_WORK TO BE COMPLETED:_ Reproduce each line from the first in the data through the line that contains "December 2024 (38, 846)" exactly; give nothing else.

_DATASET RECORDS:_
⟨

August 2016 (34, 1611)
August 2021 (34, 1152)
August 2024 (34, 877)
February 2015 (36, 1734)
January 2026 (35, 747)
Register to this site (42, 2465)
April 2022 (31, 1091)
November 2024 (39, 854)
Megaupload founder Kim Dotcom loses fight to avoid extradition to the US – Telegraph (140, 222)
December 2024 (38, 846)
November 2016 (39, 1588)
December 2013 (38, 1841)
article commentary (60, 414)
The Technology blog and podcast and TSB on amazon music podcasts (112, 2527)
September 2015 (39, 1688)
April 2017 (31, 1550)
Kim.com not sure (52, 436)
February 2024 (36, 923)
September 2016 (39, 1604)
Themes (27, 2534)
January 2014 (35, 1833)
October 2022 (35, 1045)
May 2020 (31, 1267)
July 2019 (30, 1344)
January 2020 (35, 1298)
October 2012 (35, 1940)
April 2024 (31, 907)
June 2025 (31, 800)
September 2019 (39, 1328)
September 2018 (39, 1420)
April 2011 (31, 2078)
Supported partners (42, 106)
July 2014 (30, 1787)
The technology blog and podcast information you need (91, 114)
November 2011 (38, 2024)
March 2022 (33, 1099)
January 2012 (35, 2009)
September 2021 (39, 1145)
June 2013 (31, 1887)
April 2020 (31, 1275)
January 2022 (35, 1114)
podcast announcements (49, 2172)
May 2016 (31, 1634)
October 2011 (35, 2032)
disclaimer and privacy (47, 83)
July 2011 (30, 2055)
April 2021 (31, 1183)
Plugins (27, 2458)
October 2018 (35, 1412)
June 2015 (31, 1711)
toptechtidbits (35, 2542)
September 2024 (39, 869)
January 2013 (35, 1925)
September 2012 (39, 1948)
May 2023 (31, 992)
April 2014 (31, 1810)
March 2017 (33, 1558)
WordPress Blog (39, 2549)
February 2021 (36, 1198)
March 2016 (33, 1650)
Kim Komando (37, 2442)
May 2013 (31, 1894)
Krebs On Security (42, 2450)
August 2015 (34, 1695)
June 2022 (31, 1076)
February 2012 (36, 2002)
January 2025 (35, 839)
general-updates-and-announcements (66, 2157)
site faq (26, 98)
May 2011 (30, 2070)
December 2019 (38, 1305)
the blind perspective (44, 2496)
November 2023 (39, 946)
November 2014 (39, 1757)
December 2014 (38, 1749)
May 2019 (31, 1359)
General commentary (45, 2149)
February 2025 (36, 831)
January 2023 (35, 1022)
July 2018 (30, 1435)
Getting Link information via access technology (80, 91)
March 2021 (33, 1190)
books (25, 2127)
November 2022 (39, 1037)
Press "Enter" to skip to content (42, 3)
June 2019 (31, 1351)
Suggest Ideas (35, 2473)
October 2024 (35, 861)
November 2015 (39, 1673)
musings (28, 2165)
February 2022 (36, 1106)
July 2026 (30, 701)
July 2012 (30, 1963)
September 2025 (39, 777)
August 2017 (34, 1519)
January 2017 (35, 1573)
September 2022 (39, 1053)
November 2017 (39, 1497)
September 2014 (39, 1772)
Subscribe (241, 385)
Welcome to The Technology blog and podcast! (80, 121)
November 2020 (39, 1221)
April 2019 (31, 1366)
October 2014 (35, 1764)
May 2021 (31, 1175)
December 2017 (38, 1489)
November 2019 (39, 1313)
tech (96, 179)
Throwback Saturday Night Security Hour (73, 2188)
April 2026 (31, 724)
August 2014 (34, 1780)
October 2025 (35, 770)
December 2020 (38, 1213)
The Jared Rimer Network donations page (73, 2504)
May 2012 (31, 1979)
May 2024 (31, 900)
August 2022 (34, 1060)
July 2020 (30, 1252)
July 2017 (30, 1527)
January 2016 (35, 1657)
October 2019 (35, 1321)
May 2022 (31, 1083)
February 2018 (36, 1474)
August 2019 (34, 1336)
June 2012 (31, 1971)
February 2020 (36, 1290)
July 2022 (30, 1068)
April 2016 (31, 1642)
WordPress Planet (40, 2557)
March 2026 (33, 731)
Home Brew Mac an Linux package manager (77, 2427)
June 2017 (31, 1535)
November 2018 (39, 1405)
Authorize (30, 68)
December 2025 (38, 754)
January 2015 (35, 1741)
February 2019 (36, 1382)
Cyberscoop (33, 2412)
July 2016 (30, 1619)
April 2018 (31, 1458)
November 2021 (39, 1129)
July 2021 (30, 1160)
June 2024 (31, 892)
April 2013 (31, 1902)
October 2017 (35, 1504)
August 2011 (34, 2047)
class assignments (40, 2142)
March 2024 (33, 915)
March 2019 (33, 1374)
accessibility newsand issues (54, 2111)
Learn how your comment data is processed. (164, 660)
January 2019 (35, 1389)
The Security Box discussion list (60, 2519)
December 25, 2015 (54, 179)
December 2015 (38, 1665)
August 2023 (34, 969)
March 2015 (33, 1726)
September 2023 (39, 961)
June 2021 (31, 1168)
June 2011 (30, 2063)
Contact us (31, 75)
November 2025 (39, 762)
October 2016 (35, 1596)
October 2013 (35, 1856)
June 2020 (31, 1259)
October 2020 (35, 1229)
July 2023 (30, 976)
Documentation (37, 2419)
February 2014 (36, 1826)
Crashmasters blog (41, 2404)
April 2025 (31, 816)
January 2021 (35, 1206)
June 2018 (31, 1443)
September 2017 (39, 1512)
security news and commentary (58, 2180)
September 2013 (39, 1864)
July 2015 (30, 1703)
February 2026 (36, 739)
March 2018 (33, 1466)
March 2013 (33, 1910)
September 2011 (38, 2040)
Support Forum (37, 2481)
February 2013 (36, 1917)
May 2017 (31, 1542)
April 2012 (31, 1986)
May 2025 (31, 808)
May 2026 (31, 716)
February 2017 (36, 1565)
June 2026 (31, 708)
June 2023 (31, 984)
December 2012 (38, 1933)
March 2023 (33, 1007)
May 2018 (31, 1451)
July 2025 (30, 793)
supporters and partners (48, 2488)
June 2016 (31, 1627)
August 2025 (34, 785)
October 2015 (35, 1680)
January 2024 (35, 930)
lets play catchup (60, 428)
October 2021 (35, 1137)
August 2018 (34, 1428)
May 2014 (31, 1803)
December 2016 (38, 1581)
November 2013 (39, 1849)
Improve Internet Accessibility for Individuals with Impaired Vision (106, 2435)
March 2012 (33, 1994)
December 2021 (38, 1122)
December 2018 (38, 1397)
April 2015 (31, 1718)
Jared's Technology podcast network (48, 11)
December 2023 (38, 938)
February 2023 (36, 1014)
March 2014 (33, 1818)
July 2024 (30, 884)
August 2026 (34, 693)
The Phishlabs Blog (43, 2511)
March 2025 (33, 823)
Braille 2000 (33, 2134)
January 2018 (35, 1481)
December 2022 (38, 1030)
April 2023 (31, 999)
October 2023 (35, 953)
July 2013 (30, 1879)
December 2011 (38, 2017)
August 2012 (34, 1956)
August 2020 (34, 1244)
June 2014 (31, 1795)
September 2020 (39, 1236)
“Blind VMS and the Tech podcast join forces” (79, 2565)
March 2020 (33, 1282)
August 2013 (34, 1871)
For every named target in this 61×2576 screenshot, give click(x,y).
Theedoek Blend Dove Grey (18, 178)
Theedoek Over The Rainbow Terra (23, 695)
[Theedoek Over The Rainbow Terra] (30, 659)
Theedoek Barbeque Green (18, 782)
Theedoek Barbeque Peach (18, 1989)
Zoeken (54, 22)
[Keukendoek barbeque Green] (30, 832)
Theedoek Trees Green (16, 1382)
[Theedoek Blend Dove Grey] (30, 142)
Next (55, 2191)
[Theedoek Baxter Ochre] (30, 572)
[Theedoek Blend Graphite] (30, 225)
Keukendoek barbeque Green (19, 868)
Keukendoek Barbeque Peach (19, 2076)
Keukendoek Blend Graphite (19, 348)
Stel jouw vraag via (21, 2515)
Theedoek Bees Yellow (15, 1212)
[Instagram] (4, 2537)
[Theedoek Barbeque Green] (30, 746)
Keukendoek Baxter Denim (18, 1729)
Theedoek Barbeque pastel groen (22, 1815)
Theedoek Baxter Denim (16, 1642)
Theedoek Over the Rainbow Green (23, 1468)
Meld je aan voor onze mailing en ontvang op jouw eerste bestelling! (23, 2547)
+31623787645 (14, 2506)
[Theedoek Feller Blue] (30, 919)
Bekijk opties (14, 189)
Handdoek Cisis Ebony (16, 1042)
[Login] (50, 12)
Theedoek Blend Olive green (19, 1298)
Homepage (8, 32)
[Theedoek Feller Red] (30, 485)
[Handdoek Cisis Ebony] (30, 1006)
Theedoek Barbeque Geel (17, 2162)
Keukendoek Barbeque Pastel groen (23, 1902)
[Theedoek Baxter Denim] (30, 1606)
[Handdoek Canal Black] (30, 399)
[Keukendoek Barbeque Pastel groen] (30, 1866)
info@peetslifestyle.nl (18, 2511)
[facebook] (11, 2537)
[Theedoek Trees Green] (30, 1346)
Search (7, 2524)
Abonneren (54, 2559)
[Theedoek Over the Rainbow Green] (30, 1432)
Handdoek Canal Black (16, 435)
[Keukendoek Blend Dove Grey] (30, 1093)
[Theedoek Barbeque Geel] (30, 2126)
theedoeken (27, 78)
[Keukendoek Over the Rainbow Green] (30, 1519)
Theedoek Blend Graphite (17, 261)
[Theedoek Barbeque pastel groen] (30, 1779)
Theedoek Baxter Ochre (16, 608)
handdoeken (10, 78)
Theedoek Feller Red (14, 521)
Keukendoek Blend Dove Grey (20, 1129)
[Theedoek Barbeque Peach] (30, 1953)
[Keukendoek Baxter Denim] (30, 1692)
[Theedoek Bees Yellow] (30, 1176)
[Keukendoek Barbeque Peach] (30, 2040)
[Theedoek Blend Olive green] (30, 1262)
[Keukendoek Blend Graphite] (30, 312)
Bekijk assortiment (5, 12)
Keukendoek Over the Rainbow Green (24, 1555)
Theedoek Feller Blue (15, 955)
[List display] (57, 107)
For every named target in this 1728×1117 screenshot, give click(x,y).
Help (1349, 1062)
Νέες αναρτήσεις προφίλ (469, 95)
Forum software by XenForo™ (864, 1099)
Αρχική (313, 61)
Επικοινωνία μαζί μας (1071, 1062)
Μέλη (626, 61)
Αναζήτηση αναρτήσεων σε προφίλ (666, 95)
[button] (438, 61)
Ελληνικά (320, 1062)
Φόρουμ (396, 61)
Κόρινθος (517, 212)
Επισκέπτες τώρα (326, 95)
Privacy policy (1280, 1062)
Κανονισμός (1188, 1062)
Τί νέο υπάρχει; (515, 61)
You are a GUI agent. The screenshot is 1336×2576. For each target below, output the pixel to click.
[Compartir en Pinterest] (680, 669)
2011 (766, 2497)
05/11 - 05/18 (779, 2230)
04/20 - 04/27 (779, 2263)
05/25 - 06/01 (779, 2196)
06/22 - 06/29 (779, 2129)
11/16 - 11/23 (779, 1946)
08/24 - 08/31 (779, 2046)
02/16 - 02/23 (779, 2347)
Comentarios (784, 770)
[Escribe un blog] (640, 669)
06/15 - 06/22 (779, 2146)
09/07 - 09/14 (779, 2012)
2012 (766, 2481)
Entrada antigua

⟩

_FINAL ANSWER:_
August 2016 (34, 1611)
August 2021 (34, 1152)
August 2024 (34, 877)
February 2015 (36, 1734)
January 2026 (35, 747)
Register to this site (42, 2465)
April 2022 (31, 1091)
November 2024 (39, 854)
Megaupload founder Kim Dotcom loses fight to avoid extradition to the US – Telegraph (140, 222)
December 2024 (38, 846)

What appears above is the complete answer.